Finding the right Crime Scene Investigation education

Criminal Justice Articles

Finding the right Crime Scene Investigation education

Education is a necessary part of becoming a crime scene investigator. Individuals who take the time to properly research job options and obtain at least a bachelor's degree will find flexibility and better pay. Some areas may allow individuals to become a police officer and gain training from in-house programs to become a crime scene investigator, or allow employment after taking a certification course or earning an associate's degree.

Although a degree in criminal justice may be a popular option, it is a bit too broad and general for crime scene investigation. Degrees in forensic science, forensic biology, forensic chemistry, forensic investigation, and other related fields offer the specialized training needed to understand how data from crime scenes should be gathered and stored, as well as the technical expertise to handle lab work and conduct tests.

Those interested in gaining employment should review the training offered by a degree program to make sure it is specific to their future needs. For example, online degree programs are usually faster to complete and more flexible. But do they offer the same level of hands on experience? Does an accredited institute offer the programs? Will the police department chosen consider the curriculum appropriate for crime scene work? Consider students enrolled at Mountain State University for a bachelor's degree in forensic investigation. The school provides enrollees access to crime scene rooms and a crime scene automobile. This allows them to see and experience exactly what they will be required to do on the job.

Online programs should not be completely dismissed. Some online schools offer a quality education at a better cost than a traditional campus, and greater flexibility for those with a busy schedule. Besides on-campus opportunities, Mountain State University also provides an online bachelors degree in Criminal Justice Administration. The American Academy of Forensic Sciences offers detailed listings of colleges and universities offering degrees in forensic science. They also offer information on accredited programs; these are schools that have passed quality standards, met the requirements graduates will need to do laboratory work, and ensured graduates have received training in all subject areas needed for crime scene investigation, including genetics and biochemistry.

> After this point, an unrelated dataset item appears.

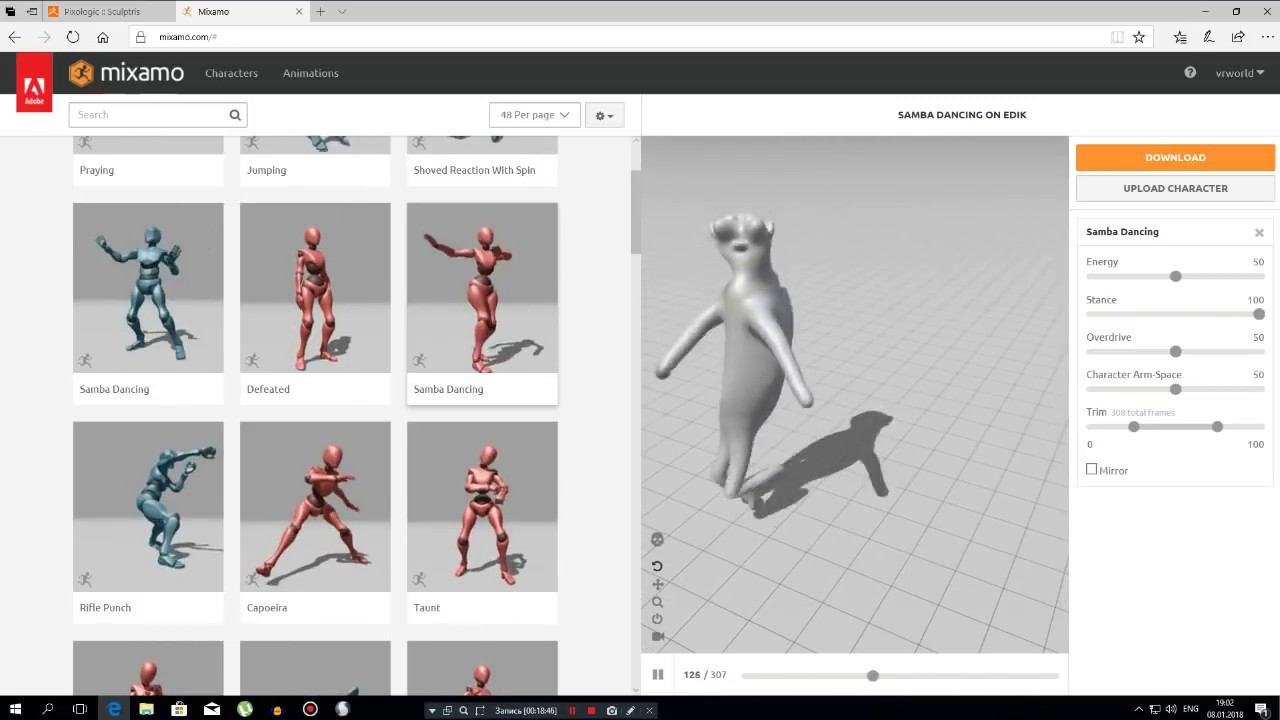Open the 48 Per page dropdown
The image size is (1280, 720).
(x=535, y=115)
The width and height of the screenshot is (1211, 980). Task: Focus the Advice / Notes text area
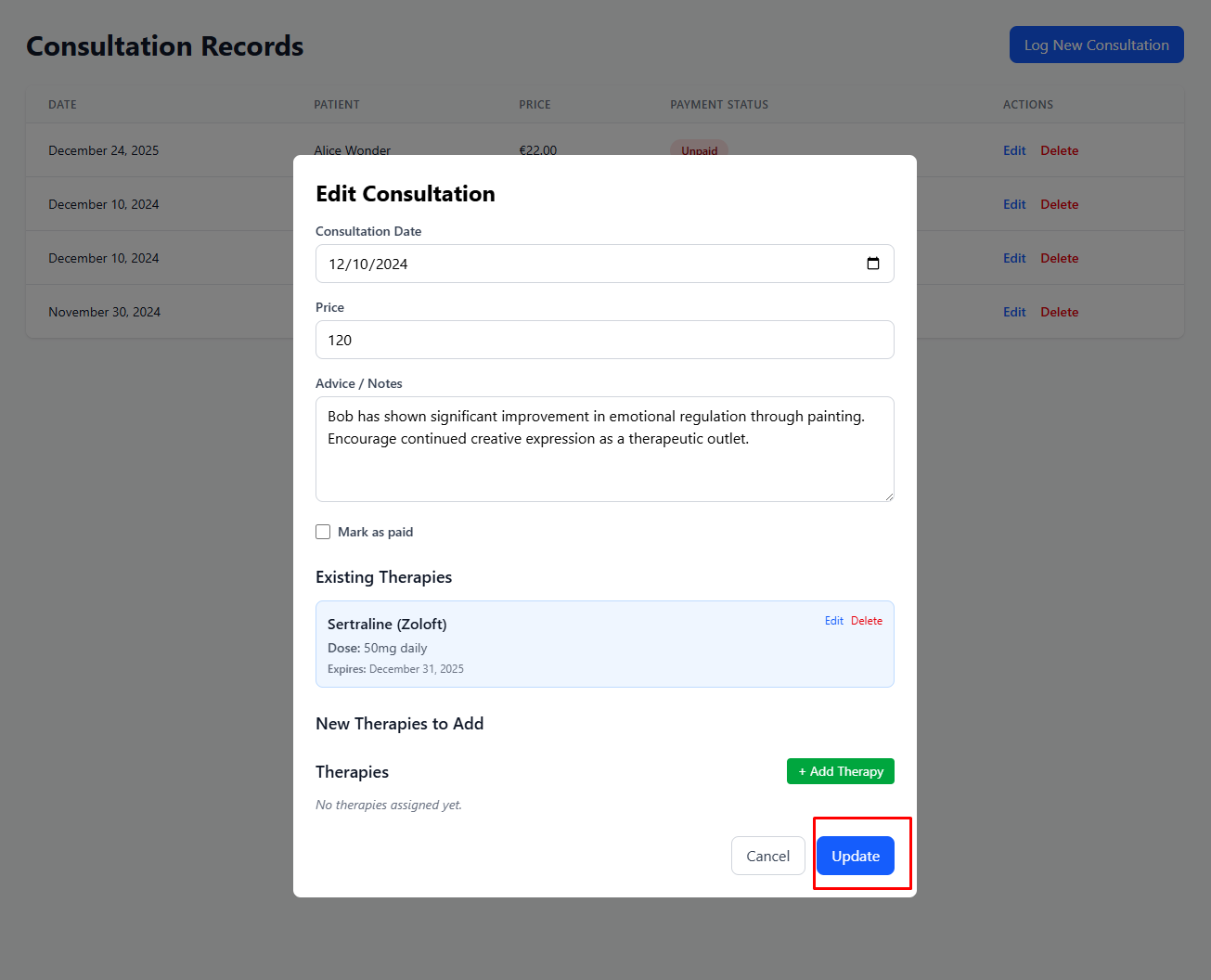604,449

The education of a crime scene investigator does not end once they leave school and receive on the job training. State licensure or certification for various specializations may also be desired or required. The exact needs may depend on the state where an individual works. For example, the International Association for Identification offers certifications in crime scenes, footwear, forensic photography and other areas where forensic experts are required. The American Board of Criminalistics offers certification in areas where investigators are required to be knowledgeable, including drug analysis.

Crime scene investigators will be required to continuously learn to stay knowledgeable in the field throughout their career. Joining membership organizations, professional societies, and subscribing to crime scene magazines, newsletters and other publications can help crime scene investigators stay up to date.